Field of the Invention
The present invention relates to an image processing device and method, and an imaging device, and particularly relates to a technology for generating an image for stereovision, from a two-dimensional image.
Description of the Related Art
Conventionally, as technologies for changing a two-dimensional image into a three-dimensional image, technologies described in PTLs 1, 2 and 3 (Japanese Patent Application Laid-Open No. 2011-164202; Japanese Patent Application Laid-Open No. 07-182533; Japanese Patent Application Laid-Open No. 2010-515303) are known.
A stereoscope called a synopter is known as an optical device that displays the same picture to the left and right eyes and utilizes the principle of so-called monocular stereovision. An invention described in PTL 1 (Japanese Patent Application Laid-Open No. 2011-164202) adds a mask to an input image of a two-dimensional image, when displaying a 3D image converted from 2D by utilizing the principle of the monocular stereovision, in order to inhibit the decrease in display quality due to defect regions or invalid regions in the edge portion of a screen.
In a method described in PTL 2 (Japanese Patent Application Laid-Open No. 07-182533), from a two-dimensional image composed of a background image and a front image including a person image and the like in front of it, the front image is extracted, and the front image is moved in the horizontal direction, depending on the parallax and the perspective. Further, the moved front image is magnified such that a no-image-information region generated by the movement of the front image is compensated, and the front image and the background image are synthesized.
Further, in a method described in PTL 3 (Japanese Patent Application Laid-Open No. 2010-515303), two-dimensional input frames are classified into one of a flat image class and a non-flat image class. A frame in the flat image class is directly converted into a 3D stereo image. A frame classified into the non-flat image class is further processed automatically and adaptively, based on the complexity, so that a depth map is generated. Then, the conversion into a 3D stereo image is performed using the depth map.

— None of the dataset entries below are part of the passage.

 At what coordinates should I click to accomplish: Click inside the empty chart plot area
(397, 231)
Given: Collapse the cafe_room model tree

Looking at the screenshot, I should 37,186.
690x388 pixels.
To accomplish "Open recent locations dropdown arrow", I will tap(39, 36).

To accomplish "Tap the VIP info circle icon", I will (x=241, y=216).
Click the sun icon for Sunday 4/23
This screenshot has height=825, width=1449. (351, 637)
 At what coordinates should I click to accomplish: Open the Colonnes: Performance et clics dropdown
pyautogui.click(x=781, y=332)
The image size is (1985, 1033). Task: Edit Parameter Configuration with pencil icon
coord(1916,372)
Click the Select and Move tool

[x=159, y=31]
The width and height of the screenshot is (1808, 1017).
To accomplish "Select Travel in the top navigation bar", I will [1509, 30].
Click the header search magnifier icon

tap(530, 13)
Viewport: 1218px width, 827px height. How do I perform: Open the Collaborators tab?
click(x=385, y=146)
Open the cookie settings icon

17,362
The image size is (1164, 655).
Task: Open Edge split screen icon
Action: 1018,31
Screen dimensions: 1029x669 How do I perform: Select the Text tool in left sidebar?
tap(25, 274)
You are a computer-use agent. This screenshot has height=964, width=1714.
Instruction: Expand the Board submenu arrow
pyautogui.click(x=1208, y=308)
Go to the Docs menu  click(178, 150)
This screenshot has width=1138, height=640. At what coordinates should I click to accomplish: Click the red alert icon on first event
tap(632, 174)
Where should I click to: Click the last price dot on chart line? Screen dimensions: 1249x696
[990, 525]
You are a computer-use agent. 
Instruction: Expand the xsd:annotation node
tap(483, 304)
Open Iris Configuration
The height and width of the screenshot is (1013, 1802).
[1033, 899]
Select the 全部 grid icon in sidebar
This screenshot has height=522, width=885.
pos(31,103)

Meanwhile, a so-called “miniature photograph generation” technology, in which an ordinarily imaged landscape photograph is processed as if a model was imaged at close range, is known (PTL 4; Japanese Patent Application Laid-Open No. 2011-120143). In the ordinarily imaged landscape photograph or the like, a blurring process is performed to the region other than a target region, and thereby, a miniature-like photograph is generated (FIG. 11 and FIG. 12 in PTL 4).
Moreover, a monocular 3D imaging device that, with a phase-difference CCD on which subject images having passed through left-right-directionally different regions of a single image-taking lens are pupil-divided and are formed respectively, performs the photoelectric conversions of the respective subject images having passed through the regions, and acquires a left-eye image and right-eye image (monocular 3D image) having a phase difference from each other depending on the focus deviation amount, is known (PTL 5; Japanese Patent Application Laid-Open No. 2011-199502).